The Ministry of Education requires schools to develop close relationships with whanau and when ERO visits a school it meets with community members to assess how strong that relationship is.

Traditionally parents have quite a strong and regular relationship when their child is at primary school, but for a range of reasons this relationship weakens and becomes much less regular at secondary school. This may be because a secondary school is a much larger institution so may not seem as welcoming or even that parents themselves didn’t enjoy their secondary school experience so feel a little daunted.

In many secondary schools the relationship concentrates on supporting the school with fund raising. At Opotiki College we do very little school-wide fundraising and prefer to have our parents form a relationship with us in other ways.

As with most schools we have a number of parent teacher report evenings at which we get between 25-35% of our families present. We do, however, run Bilingual whanau hui every term which are well-attended and other evening sessions to explain subject choices, enrolment and qualifications. The attendance at these is still at about the 25-35% level.

Our parents have other opportunities by attending sports events and kapa haka practices and noho.

It is important that parents and whanau find a way to make a link with their local school. Last week we tried something different at Opotiki College. We had a mix and mingle evening for the parents of our Year 9 students. It was quite informal with a shared supper and introductions followed by parents meeting and chatting with the teachers from their child’s class. 50% of our families were present and there was a neat buzz as teachers and parents got to know each other.

I explained to the parents that it was not important if they could not assist their child with some of their homework but that it was important that they were active in taking an interest in their child at school and being present for them wherever possible. Those parents who turned up last week had taken the very first important step in being present for their child and showing their strong interest.

We now expect stronger turnouts from these parents at future report evenings as we have broken the ice with them.

One interesting question asked at the evening was about decile rankings and what it meant for schools. The Ministry of Education assesses each school’s community as to its socio-economic status and then groups the schools into ten (decile) groups with decile 1 being in the lowest 10% socio economic group and decile 10 in the highest. It doesn’t mean the decile 1 schools are in poorer condition, or get less money or get poorer teachers.

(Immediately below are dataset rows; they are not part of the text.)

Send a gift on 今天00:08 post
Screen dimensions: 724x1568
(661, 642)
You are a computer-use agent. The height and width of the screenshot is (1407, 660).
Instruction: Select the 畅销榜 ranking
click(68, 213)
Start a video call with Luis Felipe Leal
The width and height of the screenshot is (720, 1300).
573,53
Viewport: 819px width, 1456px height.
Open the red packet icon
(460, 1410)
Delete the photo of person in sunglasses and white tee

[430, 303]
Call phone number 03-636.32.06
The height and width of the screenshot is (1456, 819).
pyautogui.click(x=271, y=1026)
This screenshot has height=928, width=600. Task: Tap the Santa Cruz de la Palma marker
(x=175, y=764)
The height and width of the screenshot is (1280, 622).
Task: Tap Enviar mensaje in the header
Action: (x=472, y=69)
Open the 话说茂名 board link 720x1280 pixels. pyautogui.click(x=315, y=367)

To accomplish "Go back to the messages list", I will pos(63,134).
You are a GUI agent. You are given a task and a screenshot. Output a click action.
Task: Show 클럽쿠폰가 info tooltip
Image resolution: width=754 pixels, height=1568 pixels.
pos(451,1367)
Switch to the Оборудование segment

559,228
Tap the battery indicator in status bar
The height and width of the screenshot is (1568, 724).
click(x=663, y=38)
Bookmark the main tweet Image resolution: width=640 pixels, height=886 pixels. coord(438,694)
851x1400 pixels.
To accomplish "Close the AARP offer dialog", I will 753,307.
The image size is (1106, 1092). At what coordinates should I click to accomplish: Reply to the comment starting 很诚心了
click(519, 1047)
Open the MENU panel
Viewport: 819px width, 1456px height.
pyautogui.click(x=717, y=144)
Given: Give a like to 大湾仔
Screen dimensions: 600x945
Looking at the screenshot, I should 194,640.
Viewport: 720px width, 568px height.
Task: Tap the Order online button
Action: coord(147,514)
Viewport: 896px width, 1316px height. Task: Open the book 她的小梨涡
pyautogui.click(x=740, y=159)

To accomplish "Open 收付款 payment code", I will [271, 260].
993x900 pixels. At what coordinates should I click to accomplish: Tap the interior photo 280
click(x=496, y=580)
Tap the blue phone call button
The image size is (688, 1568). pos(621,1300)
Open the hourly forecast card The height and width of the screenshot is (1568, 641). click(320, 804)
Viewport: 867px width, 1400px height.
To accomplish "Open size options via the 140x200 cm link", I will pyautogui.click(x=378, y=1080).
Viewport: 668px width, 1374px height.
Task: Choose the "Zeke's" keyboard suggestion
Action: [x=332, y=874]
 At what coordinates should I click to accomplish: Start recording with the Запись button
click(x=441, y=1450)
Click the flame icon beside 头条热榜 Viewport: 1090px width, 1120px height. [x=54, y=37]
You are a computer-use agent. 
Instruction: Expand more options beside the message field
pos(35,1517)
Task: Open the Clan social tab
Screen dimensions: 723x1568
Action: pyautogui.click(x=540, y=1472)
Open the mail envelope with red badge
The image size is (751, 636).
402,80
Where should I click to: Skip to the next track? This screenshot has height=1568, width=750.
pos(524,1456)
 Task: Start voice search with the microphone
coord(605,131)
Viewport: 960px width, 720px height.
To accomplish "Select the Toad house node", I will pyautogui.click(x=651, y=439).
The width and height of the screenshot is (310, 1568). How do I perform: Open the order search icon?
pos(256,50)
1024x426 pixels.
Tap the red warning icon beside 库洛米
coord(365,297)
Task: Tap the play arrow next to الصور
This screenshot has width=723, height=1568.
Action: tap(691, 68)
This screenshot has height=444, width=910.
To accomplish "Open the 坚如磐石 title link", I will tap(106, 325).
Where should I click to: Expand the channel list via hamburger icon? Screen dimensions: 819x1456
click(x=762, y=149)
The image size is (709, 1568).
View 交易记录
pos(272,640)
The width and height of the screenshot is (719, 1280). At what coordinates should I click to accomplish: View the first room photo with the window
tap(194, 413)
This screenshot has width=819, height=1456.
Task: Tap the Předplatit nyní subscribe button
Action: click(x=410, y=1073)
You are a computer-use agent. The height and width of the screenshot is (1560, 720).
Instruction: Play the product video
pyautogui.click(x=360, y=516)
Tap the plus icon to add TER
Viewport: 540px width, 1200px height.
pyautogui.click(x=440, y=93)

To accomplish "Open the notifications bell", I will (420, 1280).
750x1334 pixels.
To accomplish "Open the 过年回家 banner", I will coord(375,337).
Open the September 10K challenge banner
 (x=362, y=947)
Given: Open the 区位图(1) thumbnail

Many schools are burdened by such a label and as a result have lower expectations and settle for less. Consequently lower decile schools tend to have lower achievement levels. Opotiki College refuses to be limited by such a label and operates under a belief that our students can and will do as well as students anywhere in the country. We prove this with our results year after year.

Students, schools and communities cannot be limited by labels such as decile rankings. The way forward is by learning and learning matters.